• _SELECTED PASSAGE_:

As part of generating the e-mail message, the control center data
server 124 is automatically accessed to retrieve fault data
sufficient to provide the technician the information necessary in
correcting the fault condition. This email function can operate in
lieu of, or in conjunction with the notification mechanism
discussed hereinabove with respect to function block 314. Flow is
then to the function block 316 where the technician reports to the
remote airport 100 to make repairs and clear the alert. After
making repairs, and in order to track failure history, the
technician logs the repair information, as indicated in the
function block 318. The maintenance process flow then reaches a
Stop block.
[0035] Referring now to FIG. 4, there is illustrated a flow chart
of the operation of the airport notification system, according to a
disclosed embodiment. Flow begins at a decision block 400 where the
fault notification system of the control center 120 processes
recently-uploaded data from the remote airport server 108. If the
data indicates that all parameters are within predefined limits,
flow is out the "N" path, and loops back to the input to continue
monitoring the data. If the data indicates that one or more
monitored parameters are out of limits, the corresponding faults
are noted. When a fault is detected, the control center system then
accesses a database of the data server 124, which database may be
the same database which includes the measured parameters of the
remote airport 100, and retrieves maintenance personnel information
associated with the particular remote airport 122 reporting the
fault, as indicated in a function block 402. Additional airport
system information may be retrieved at this time in anticipation
that some or all of this information will eventually be forwarded
to the repair technician as part of the notification alert, or
perhaps in response to a later query by the technician for more
detailed fault information. Flow is then to a function block 404
where the alert message is generated and transmitted to the repair
technician. As mentioned hereinabove, any number of communication
methods can be utilized to signal the repair technician at the
contractor node 144, including but not limited to, transmission by
e-mail via the GCN 112, a pager, cellular phone, personal data
assistant, conventional telephone messaging, voice over IP (VoIP),
etc. Flow is to a decision block 406 to determine of the GCN 112 is
accessible. If not, flow is out the "N" path to utilize any one or
more of the abovementioned communication methods to alert the
technician to the fault condition at the corresponding airport, as
indicated in a function block 414. Flow then continues to decision
block 416 to determine if the repair technician has corrected the
fault condition and cleared the alert. If not, flow is out the "N"
path to the input of decision block 416 to continue monitoring the
condition until the alert is cleared. If the repair technician has
repaired the fault and cleared the alert, flow is out the "Y" path
of decision block 416 to a function block 418 where, after the
technician has logged all information related to the fault and
correction thereof, the control center 120 uploads data from the
remote airport server 108 at a predetermined time. This data is
then accessible to any authorized user via the control center
website. Flow then loops back to the input of decision block 400 to
continue monitoring all remote airport servers 108 (and servers of
the corresponding plurality of airports 122) for transmitted fault
information.

• _DATA UNDER STUDY_:
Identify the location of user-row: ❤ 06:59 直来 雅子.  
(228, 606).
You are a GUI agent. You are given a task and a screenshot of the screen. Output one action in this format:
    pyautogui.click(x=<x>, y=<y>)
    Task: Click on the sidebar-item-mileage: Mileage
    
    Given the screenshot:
--
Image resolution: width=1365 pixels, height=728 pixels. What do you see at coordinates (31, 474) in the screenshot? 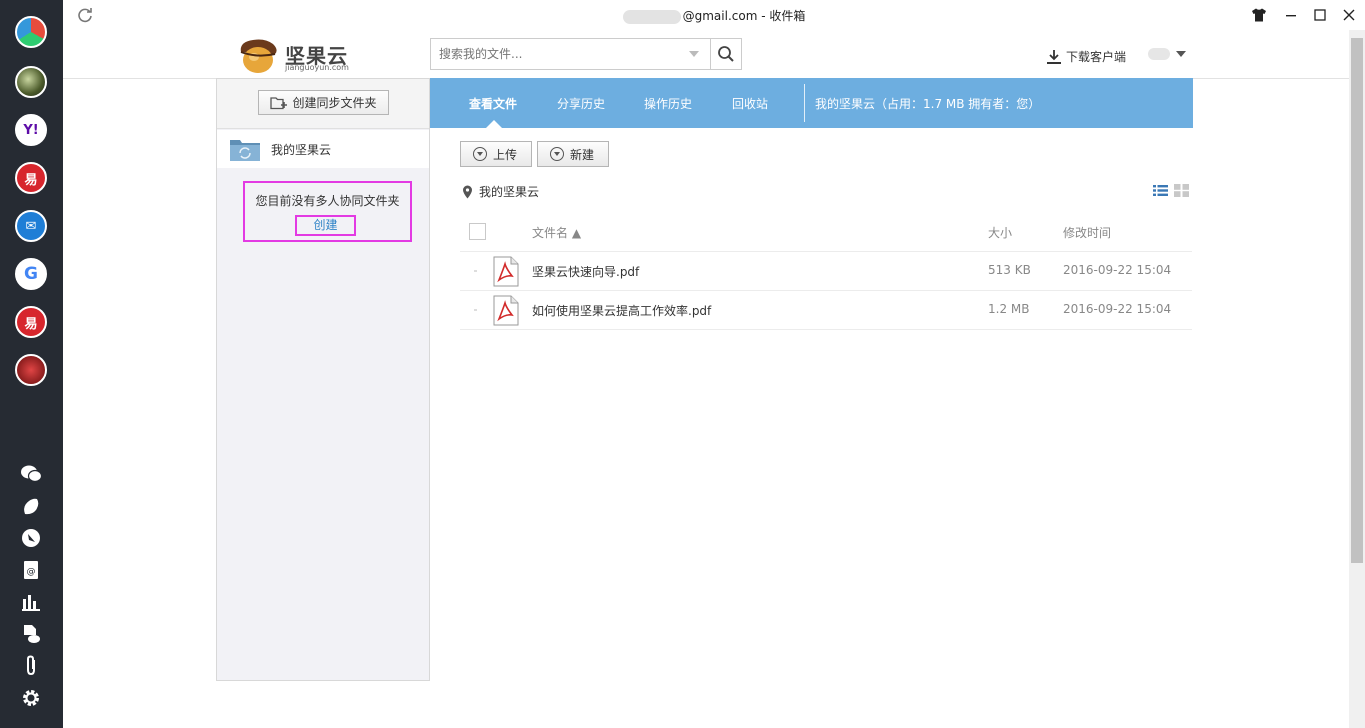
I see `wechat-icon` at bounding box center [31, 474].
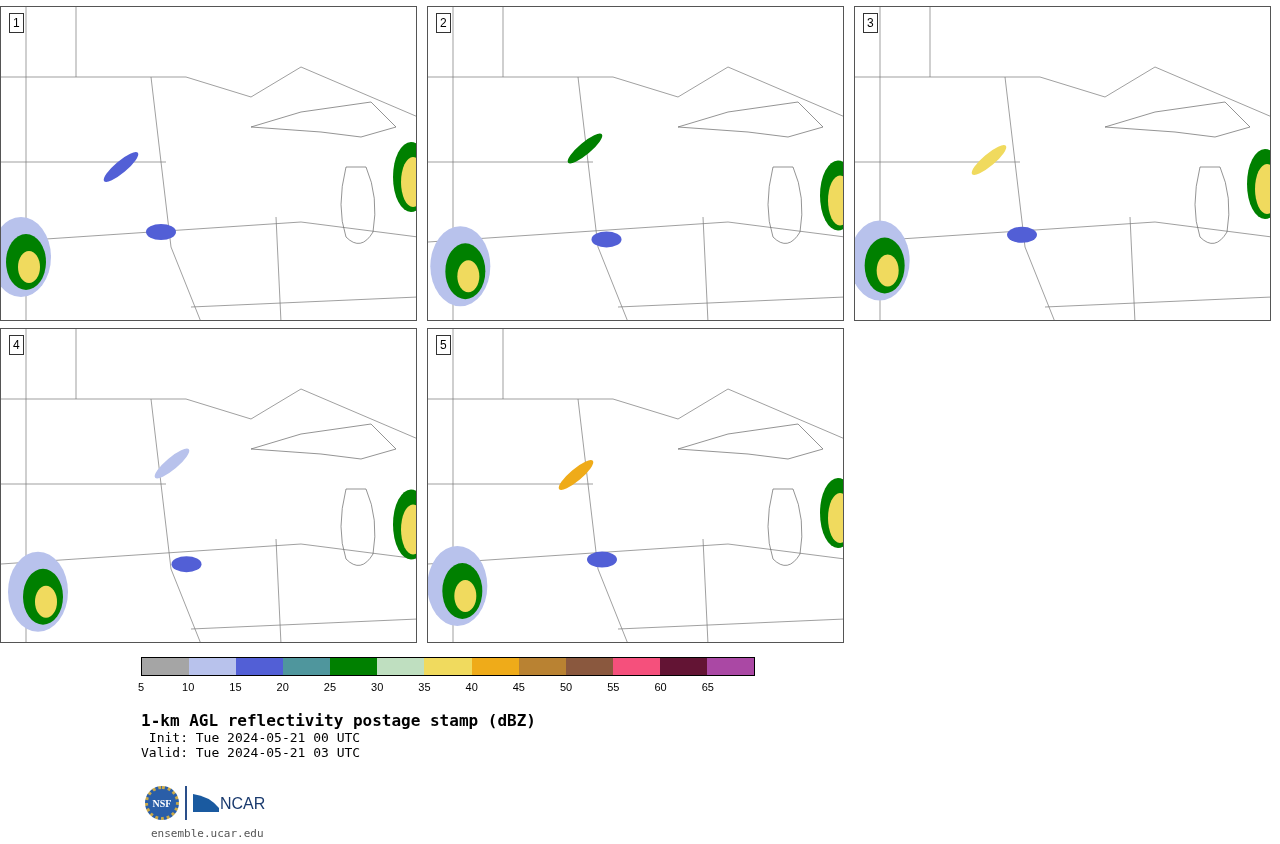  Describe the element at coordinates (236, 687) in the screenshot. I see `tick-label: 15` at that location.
--
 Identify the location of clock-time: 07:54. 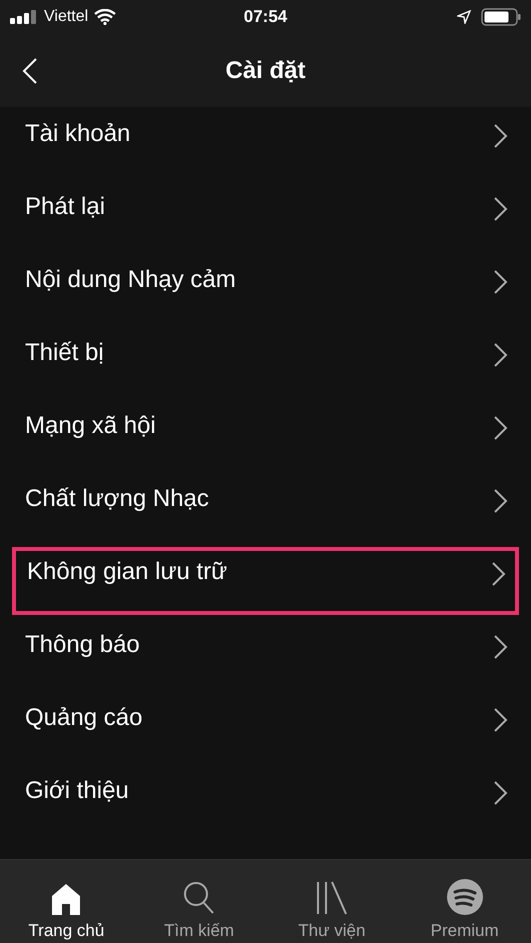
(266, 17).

• _EXERCISE REQUIREMENTS_:
- A) From the airport notification passage, copy the text starting at "As part of generating" and ending at "Stop block.".
- B) Decide whether each statement agrees with the airport notification passage. Answer yes or no, and quote the words from the passage that settle it. (i) When all parameters fall within predefined limits, flow loops back to keep monitoring the data. (ii) The technician logs the repair information before making repairs. (iii) Data uploaded after the alert is cleared can be accessed only by the repair technician.

• _TASK RESULTS_:
- A)
As part of generating the e-mail message, the control center data
server 124 is automatically accessed to retrieve fault data
sufficient to provide the technician the information necessary in
correcting the fault condition. This email function can operate in
lieu of, or in conjunction with the notification mechanism
discussed hereinabove with respect to function block 314. Flow is
then to the function block 316 where the technician reports to the
remote airport 100 to make repairs and clear the alert. After
making repairs, and in order to track failure history, the
technician logs the repair information, as indicated in the
function block 318. The maintenance process flow then reaches a
Stop block.

- B)
(i) Yes: "flow is out the "N" path, and loops back to the input to continue monitoring the data."
(ii) No: "After making repairs, and in order to track failure history, the technician logs the repair information"
(iii) No: "This data is then accessible to any authorized user via the control center website."